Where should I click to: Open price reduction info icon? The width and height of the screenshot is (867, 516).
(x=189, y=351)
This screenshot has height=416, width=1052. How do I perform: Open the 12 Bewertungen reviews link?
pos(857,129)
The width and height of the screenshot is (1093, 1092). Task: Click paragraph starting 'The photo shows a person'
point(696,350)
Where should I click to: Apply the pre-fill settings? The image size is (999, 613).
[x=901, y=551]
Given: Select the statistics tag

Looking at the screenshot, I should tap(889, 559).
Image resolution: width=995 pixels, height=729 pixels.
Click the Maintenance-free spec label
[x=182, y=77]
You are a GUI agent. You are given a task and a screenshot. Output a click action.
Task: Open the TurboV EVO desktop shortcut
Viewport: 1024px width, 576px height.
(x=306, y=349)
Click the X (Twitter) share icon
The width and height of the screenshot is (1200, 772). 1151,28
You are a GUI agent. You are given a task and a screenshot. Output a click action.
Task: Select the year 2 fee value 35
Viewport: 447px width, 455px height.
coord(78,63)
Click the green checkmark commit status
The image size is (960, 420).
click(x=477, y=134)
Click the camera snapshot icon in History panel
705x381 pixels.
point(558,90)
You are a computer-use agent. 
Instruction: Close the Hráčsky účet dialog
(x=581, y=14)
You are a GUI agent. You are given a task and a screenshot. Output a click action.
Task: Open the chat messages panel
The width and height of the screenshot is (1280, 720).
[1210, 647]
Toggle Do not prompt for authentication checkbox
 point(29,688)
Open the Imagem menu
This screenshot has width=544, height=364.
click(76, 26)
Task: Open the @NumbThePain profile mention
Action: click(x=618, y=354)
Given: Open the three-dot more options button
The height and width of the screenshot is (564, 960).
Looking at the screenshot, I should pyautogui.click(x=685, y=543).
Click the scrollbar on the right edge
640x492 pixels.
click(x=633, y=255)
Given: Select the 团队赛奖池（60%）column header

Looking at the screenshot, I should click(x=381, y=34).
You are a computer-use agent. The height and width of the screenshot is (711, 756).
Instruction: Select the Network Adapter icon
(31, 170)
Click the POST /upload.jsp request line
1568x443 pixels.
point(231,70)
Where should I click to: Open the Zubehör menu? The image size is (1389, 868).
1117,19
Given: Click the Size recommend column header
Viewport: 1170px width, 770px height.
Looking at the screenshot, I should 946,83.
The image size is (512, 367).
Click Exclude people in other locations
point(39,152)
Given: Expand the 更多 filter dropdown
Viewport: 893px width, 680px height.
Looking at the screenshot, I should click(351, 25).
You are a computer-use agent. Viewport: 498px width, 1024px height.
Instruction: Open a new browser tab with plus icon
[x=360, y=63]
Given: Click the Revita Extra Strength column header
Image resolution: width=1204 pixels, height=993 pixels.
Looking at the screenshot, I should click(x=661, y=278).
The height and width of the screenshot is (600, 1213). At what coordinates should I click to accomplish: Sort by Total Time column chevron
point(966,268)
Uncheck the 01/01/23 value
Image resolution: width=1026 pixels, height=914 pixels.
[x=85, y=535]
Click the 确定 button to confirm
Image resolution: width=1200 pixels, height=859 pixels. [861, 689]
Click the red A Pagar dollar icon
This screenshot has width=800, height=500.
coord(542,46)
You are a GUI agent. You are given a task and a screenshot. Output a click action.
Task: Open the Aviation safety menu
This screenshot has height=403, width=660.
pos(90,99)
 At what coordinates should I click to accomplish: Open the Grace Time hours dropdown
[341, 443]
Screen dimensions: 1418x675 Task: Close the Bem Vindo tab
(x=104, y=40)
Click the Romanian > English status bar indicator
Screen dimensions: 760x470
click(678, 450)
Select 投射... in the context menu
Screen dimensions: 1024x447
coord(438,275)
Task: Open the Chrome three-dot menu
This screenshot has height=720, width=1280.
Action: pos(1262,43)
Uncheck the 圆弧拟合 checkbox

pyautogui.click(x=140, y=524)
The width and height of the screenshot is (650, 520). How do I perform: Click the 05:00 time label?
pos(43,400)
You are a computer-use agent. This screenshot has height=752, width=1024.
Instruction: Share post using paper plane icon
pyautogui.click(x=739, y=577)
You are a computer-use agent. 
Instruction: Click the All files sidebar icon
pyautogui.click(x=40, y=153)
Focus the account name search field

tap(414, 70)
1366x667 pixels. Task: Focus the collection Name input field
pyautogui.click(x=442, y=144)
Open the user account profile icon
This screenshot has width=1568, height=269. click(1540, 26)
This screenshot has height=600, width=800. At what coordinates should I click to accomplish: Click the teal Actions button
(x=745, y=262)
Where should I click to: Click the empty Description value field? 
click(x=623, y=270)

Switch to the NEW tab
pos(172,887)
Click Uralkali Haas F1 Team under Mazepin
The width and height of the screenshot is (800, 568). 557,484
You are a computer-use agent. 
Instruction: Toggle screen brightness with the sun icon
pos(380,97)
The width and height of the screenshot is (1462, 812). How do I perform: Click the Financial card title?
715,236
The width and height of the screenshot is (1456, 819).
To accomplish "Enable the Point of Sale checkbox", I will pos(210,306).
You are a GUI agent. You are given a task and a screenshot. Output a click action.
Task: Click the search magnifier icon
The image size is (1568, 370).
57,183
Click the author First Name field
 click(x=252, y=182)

....

• _Work required_
Show all of the lines above in which "three" is present.

• _Answer to this exercise_
Given: Open the three-dot more options button
Task: Open the Chrome three-dot menu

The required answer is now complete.